Abstract only 598 Background: The consensus molecular subtypes (CMS1-4) partition colorectal cancer (CRC) into subgroups with varying prognoses and treatment responses. We previously reported the ColotypeR-CMS genomic scores (4 scores defined with 5 genes each) that accurately define the CMS subtypes of primary CRC tumors. There is also a critical need to develop an epithelial cell based algorithm for CMS subtyping of PDX models.

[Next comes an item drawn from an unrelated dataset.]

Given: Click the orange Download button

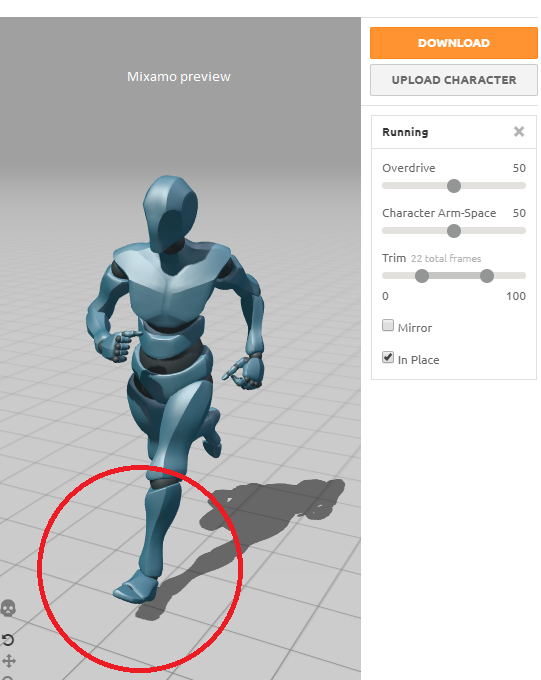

Methods: To define scores predicting CMS subtypes for PDX models, genes that both predict CMS subtypes in primary CRC tissue and that have linearly correlated expression in primary tumor and tissue-matched PDX models, were identified in GSE35144 (N = 64, Affymetrix microarray). Using the identified genes, a 20-gene CMS-PDX score was developed using multistate gene methodology. ROC curve (AUC) analysis was used to measure the ability of CMS-PDX scores to predict subtypes obtained with CMScaller (473 genes), a preclinical CMS classifier. The ability of CMS subtypes to determine cetuximab response in PDX cohorts was analyzed in GSE78806 (N = 121, Affymetrix microarray) and GSE76402 (N = 529, Illumina beadarray). Results: In GSE78806 (N = 121), CMS1-4 subtypes obtained with CMScaller were predicted by CMS-PDX scores with AUC 0.88, 0.94, 0.81, 0.86, respectively; in GSE78806 CMScaller failed to classify 32% of samples. In CRC-derived PDX models, higher values of the CMS-PDX CMS2 score were predictive of reduced tumor volume following cetuximab treatment (p = 1.7 x 10 -5 in GSE78806, p < 2.2 x 10 -16 in GSE76402, by linear regression.) In contrast, higher values of the CMS1 score were predictive of increased tumor volume (p = 3.8 x 10 -5 in GSE78806, p = 2.9 x 10 -10 in GSE76402.) Change in tumor volume was independent of the CMS-PDX CMS4 score in both PDX cohorts. Conclusions: We showed that the 20-genes CMS-PDX scores are predictive of CMS subtypes obtained with CMScaller. Moreover, CMS2, by CMS-PDX scores, was highly predictive of sensitivity to cetuximab treatment in CRC PDX models.